Treatment of salmonellosis in cats

The main treatment will be with antibiotics to combat the bacteria. During the period of antibiotic therapy it will also be necessary to treat the symptoms with fluid therapy, antipyretics, anti-inflammatories, probiotics and other methods that the patient may need.

Glucocorticoids may help to reduce the risk in cats with shock from infection.

Disease prevention

Cats living in rural environments and in contact with animals of other species are at increased risk of contracting salmonellosis. It’s always recommended that you don’t allow cats to freely roam outside, as there are many dangers they can expose themselves to unsupervised.

In addition, a cat may be an asymptomatic carrier of the disease and transmit the disease to other animals in the household, including humans.

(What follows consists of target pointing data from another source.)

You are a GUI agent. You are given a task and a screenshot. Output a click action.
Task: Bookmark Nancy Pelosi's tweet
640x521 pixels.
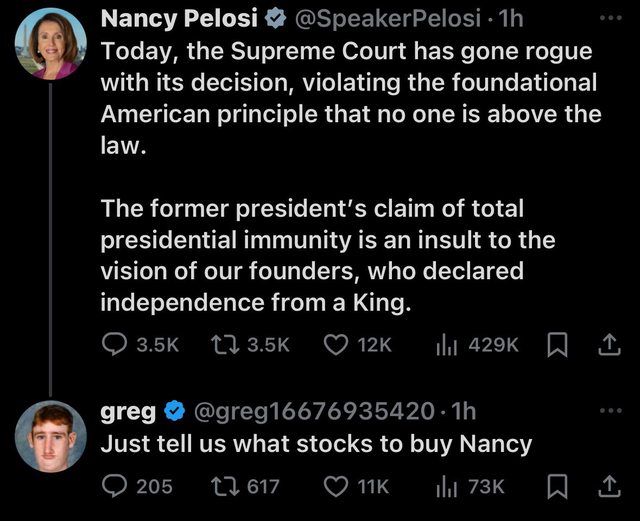pyautogui.click(x=557, y=344)
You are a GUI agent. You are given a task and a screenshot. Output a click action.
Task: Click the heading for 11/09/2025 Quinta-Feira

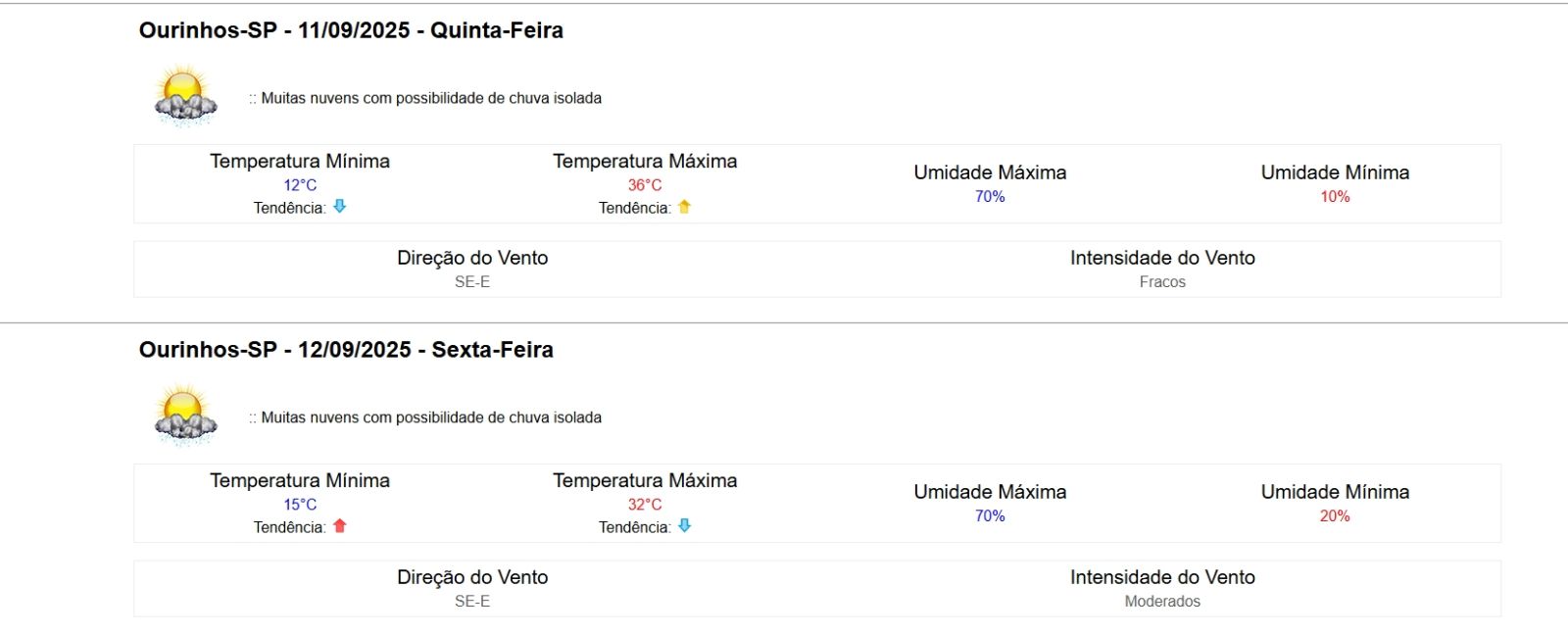351,30
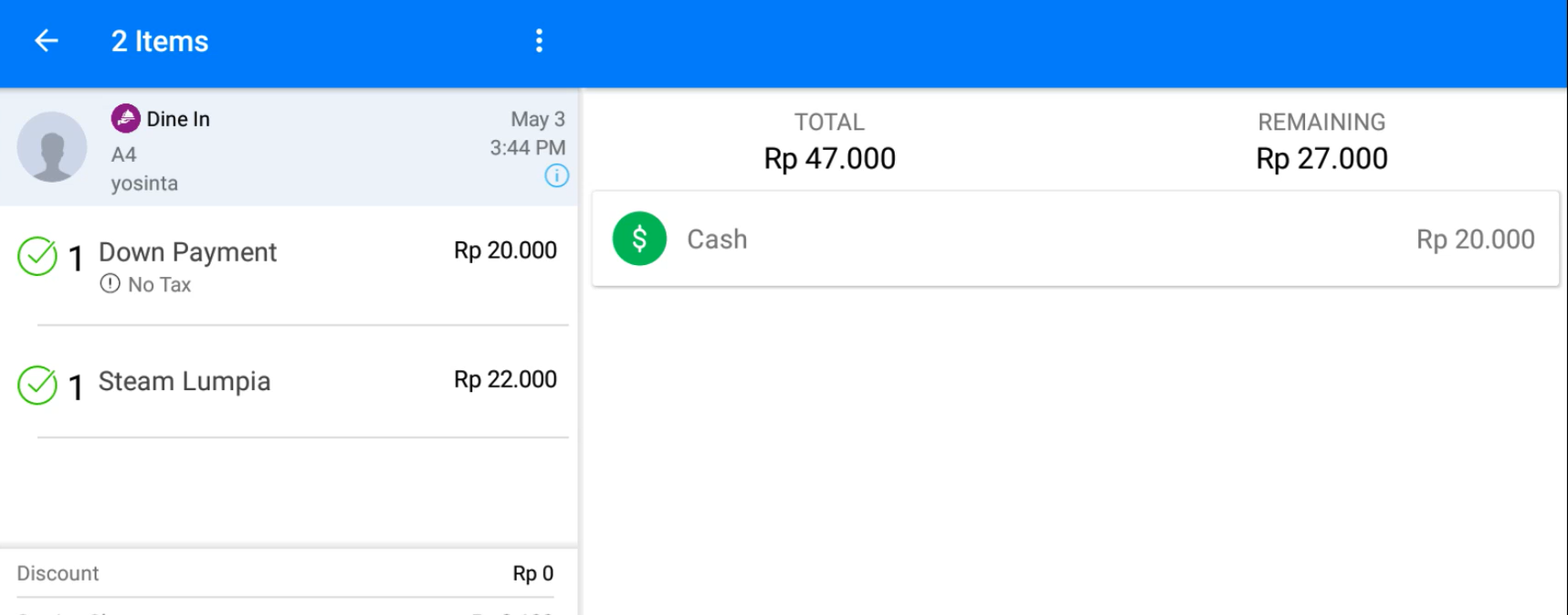Open the three-dot overflow menu

(539, 41)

It’s not recommended to feed domestic cats raw food. Any fresh food that’s offered to the feline must be properly refrigerated, in good condition and ideally boiled beforehand at high temperatures. Also remember to wash your hands after touching your cat, especially when you finish cooking.

A cat at the vet.

A difficult disease to diagnose

As you’ve seen, salmonellosis in cats is a disease that’s impossible to diagnose through mere observation. Its low incidence in cats is an added difficulty, because other diseases are usually suspected beforehand.

So, if your cat has gastrointestinal symptoms, go to the vet immediately. In this way, the vet will be able to diagnose the most serious ailments. In animal health, prevention is always better than cure.